The goal of the Identify function is to develop an organizational understanding to manage cybersecurity risk to systems, people, assets, data, and capabilities.
The activities in the Identify Function are foundational for effective use of the Framework. Understanding the business context, the resources that support critical functions, and the related cybersecurity risks enables an organization to focus and prioritize its efforts, consistent with its risk management strategy and business needs. Examples of outcome Categories within this Function include: Asset Management; Business Environment; Governance; Risk Assessment; and Risk Management Strategy.
The data, personnel, devices, systems, and facilities that enable the organization to achieve business purposes are identified and managed consistent with their relative importance to organizational objectives and the organization’s risk strategy.

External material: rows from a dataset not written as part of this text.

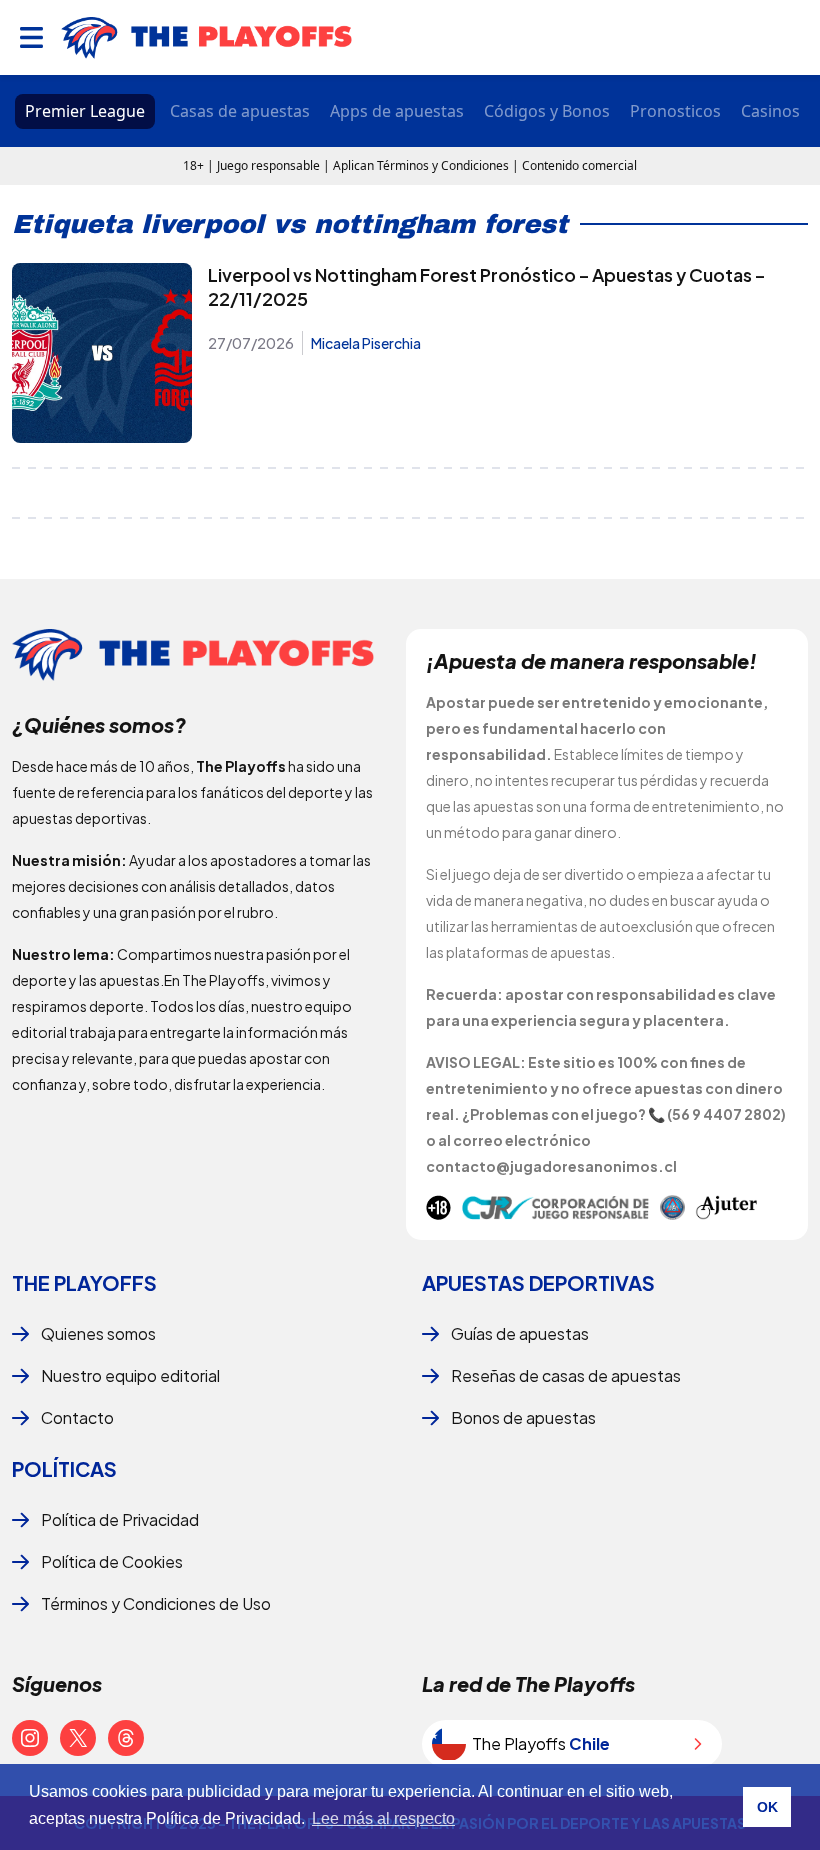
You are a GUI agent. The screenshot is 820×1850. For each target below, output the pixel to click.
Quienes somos (98, 1333)
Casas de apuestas (240, 111)
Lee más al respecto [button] (383, 1818)
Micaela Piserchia (366, 343)
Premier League (85, 111)
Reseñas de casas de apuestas (566, 1375)
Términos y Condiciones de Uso (156, 1603)
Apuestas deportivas (538, 1282)
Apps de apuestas (397, 111)
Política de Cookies (112, 1561)
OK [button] (767, 1807)
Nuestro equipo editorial (130, 1375)
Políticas (64, 1468)
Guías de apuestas (520, 1333)
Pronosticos (675, 111)
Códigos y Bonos (547, 111)
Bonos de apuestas (523, 1417)
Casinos (770, 111)
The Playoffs (84, 1282)
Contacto (77, 1417)
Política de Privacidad (120, 1519)
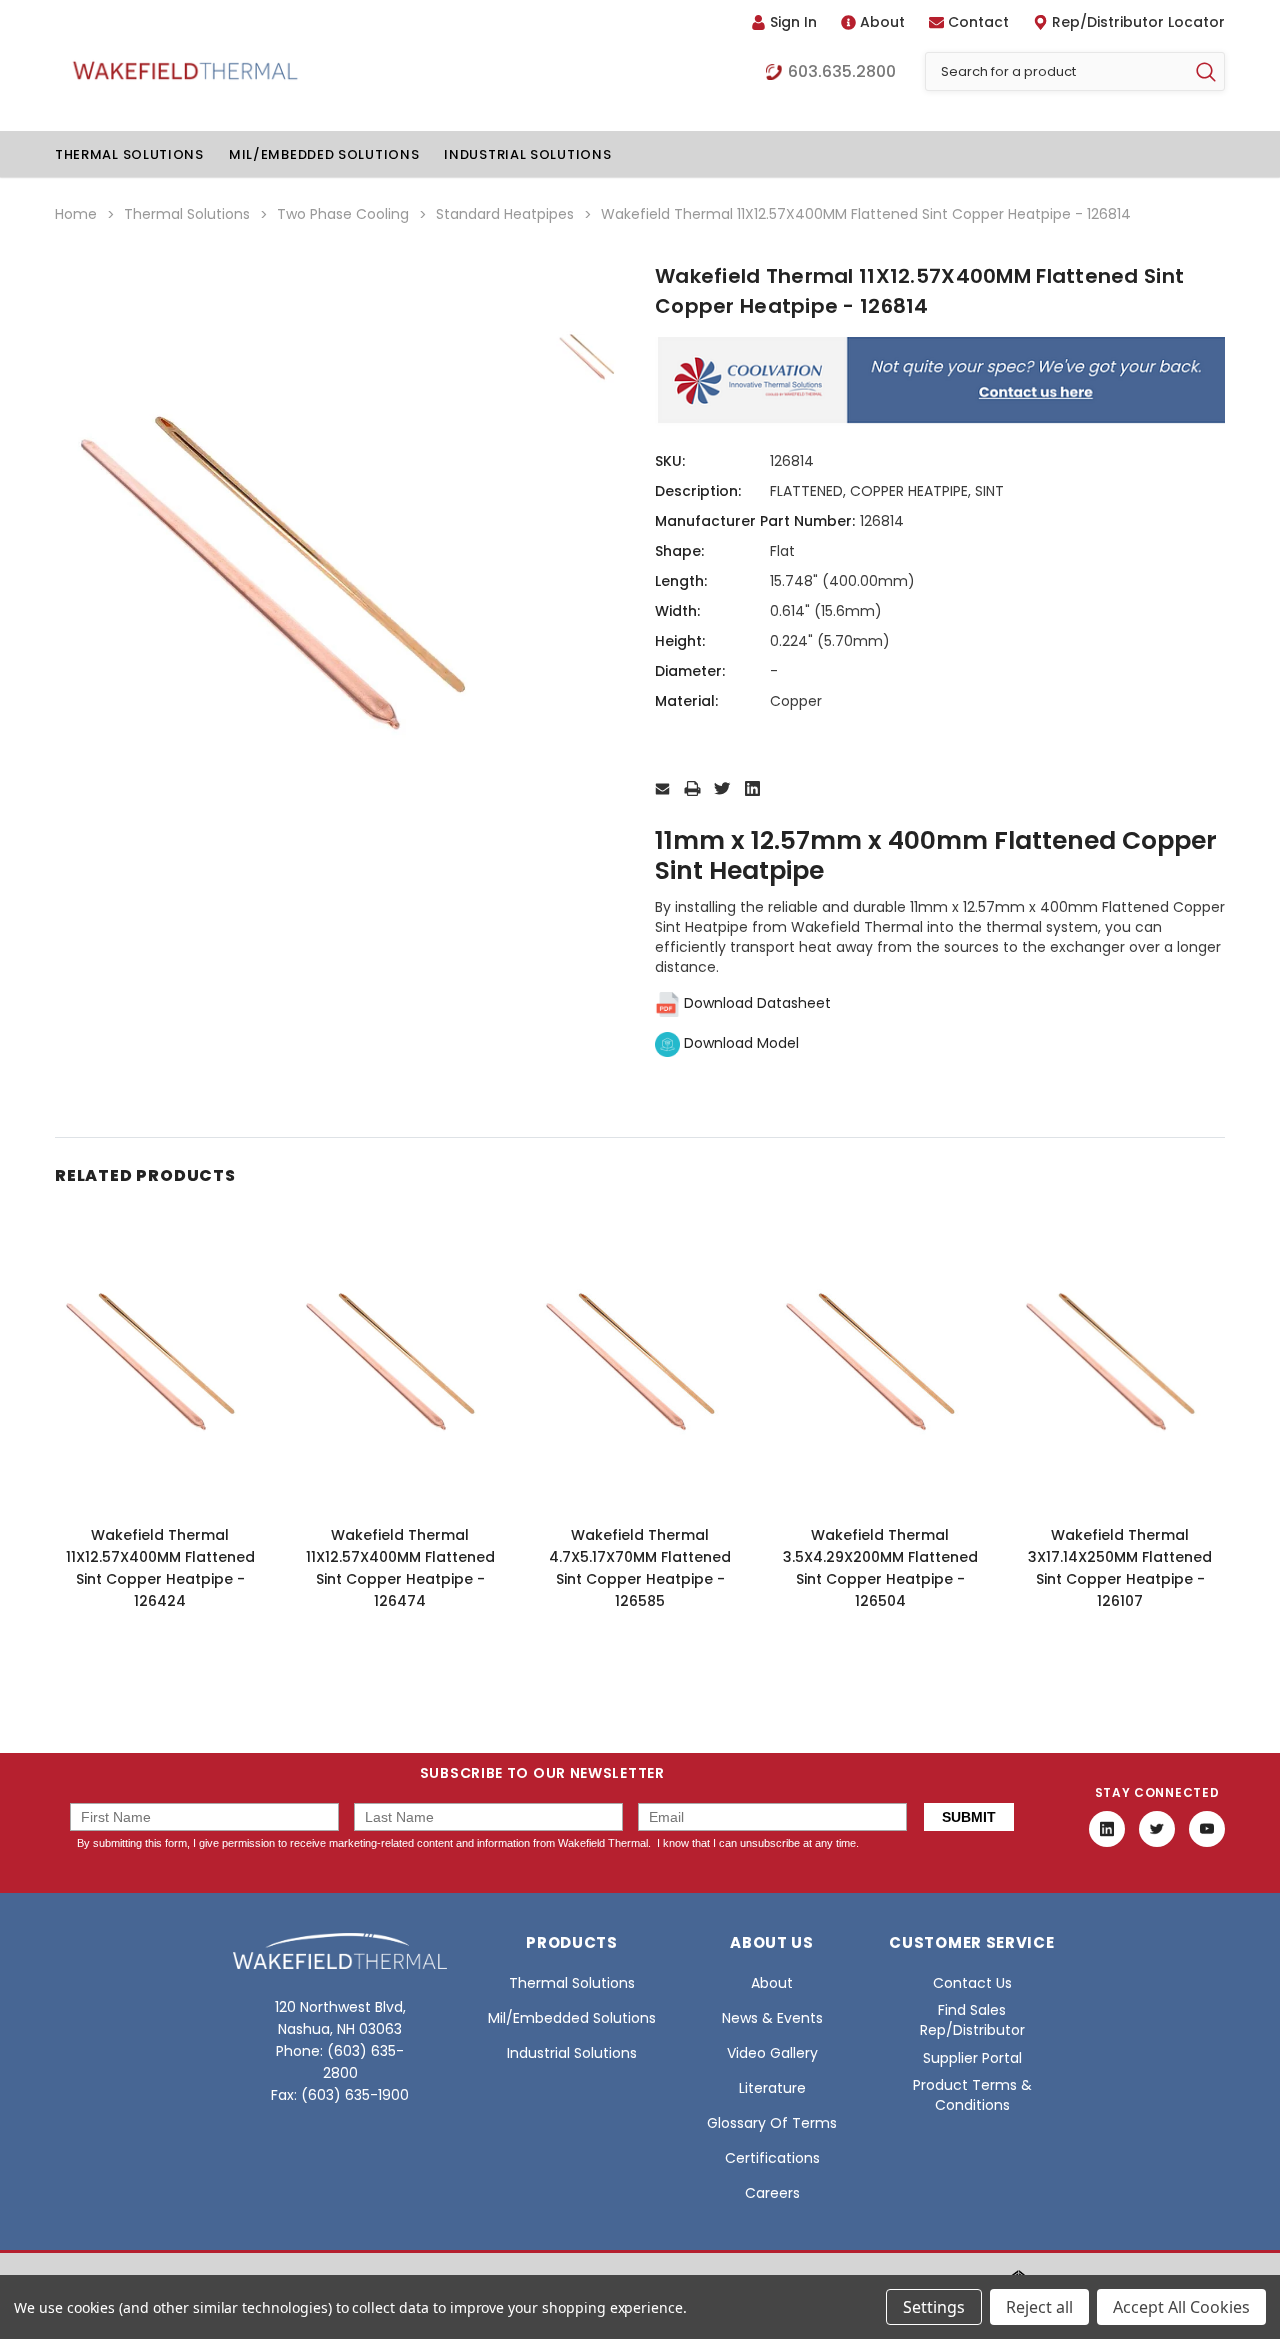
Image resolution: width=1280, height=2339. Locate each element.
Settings (934, 2307)
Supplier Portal (972, 2058)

The organization’s mission, objectives, stakeholders, and activities are understood and prioritized; this information is used to inform cybersecurity roles, responsibilities, and risk management decisions.
The policies, procedures, and processes to manage and monitor the organization’s regulatory, legal, risk, environmental, and operational requirements are understood and inform the management of cybersecurity risk.
The organization understands the cybersecurity risk to organizational operations (including mission, functions, image, or reputation), organizational assets, and individuals.
The organization’s priorities, constraints, risk tolerances, and assumptions are established and used to support operational risk decisions.
The organization’s priorities, constraints, risk tolerances, and assumptions are established and used to support risk decisions associated with managing supply chain risk. The organization has established and implemented the processes to identify, assess and manage supply chain risks.